Video Killed in a Bizarre Way
TV programmer Max Renn (James Woods) is looking for something with an edge for his already edgy soft porn station which is how he came across a satellite station called "Videodrome" which appears to show both real sex and violence. It is not just Max who is intrigued by "Videodrome" as his kinky girlfriend Nicki (Debbie Harry) decides to go for a job at the station. But as Max becomes more and more interested in "Videodrome" he finds that not only is he becoming addicted to the sex and violence but the boundaries between TV and reality become blurred as he plagued by head aches and visions.

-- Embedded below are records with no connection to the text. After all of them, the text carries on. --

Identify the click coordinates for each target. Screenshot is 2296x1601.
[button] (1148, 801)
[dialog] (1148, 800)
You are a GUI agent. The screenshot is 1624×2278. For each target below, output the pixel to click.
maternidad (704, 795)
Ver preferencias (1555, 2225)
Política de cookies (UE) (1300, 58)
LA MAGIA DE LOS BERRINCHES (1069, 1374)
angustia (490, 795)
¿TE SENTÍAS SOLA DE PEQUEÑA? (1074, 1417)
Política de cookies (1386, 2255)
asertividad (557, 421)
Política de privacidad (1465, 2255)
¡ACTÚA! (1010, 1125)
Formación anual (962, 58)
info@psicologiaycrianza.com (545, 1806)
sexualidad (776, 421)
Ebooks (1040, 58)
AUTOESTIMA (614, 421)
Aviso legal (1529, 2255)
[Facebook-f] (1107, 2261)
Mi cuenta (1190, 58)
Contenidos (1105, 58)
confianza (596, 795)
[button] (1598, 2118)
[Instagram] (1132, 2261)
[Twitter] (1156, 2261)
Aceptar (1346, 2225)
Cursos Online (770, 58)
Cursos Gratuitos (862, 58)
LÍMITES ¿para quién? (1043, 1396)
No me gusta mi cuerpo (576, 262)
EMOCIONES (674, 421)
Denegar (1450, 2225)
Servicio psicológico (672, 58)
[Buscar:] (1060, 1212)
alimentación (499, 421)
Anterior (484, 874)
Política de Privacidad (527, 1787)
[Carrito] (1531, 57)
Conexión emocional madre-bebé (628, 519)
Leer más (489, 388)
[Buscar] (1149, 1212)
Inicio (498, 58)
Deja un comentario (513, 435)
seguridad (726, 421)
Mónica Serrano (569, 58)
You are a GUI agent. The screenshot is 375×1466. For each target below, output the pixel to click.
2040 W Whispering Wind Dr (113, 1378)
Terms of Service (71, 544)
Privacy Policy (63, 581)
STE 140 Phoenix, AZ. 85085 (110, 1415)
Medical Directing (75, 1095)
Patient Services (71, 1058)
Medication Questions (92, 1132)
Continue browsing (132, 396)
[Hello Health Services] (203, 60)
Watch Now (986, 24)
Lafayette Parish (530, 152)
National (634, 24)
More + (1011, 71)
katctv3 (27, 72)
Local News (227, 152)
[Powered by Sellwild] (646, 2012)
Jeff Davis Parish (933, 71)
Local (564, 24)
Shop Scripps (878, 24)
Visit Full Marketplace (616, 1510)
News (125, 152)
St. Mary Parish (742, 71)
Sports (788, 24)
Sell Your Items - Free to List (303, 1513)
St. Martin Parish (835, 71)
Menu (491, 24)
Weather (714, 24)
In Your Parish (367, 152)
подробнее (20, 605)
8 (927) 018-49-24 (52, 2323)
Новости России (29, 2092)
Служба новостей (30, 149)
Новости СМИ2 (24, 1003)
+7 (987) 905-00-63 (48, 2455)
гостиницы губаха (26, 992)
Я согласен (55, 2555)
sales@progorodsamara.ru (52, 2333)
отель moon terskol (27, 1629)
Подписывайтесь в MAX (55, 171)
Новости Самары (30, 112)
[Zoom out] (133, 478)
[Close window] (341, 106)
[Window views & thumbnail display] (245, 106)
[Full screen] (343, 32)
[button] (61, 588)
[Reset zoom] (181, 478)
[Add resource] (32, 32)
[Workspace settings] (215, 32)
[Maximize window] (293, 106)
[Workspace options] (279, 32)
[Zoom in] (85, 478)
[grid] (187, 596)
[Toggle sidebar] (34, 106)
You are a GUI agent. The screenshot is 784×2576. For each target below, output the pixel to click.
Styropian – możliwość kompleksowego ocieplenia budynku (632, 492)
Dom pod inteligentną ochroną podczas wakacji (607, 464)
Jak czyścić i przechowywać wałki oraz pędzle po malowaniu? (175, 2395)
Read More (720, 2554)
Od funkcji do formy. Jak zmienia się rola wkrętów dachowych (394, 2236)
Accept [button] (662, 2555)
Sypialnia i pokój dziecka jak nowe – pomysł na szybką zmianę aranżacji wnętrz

I have learned many things from being a movie lover; you need to hit 88 miles per hour in a DeLorean to time travel and never feed a Gremlin after midnight. More seriously I have learned that some directors can be hit and miss with one movie being fantastic and then the next too weird for your liking. David Cronenberg is one of those directors because in one movie he can draw you in with this fantastic mix of visual and social commentary and then in the next movie he can lose you with the weirdness which must fill up his mind.
So that brings me to "Videodrome" which firstly is a visual spectacular full of creative ideas from gaping wholes forming in Max's stomach to something more simple as a red room where he whips a TV. And secondly the storyline certainly has a lot of creativity with nothing as it seems as it evolves and becomes something very different. But for me "Videodrome" became too bizarre and crossed over the boundary of what I could watch to something which was purely all visual impact.
What this all boils down to is that "Videodrome" is one of David Cronenberg's movies which whilst entertaining because it is so bizarre ends up too bizarre for me and stops being a movie with a story and a journey into Cronenberg's mind.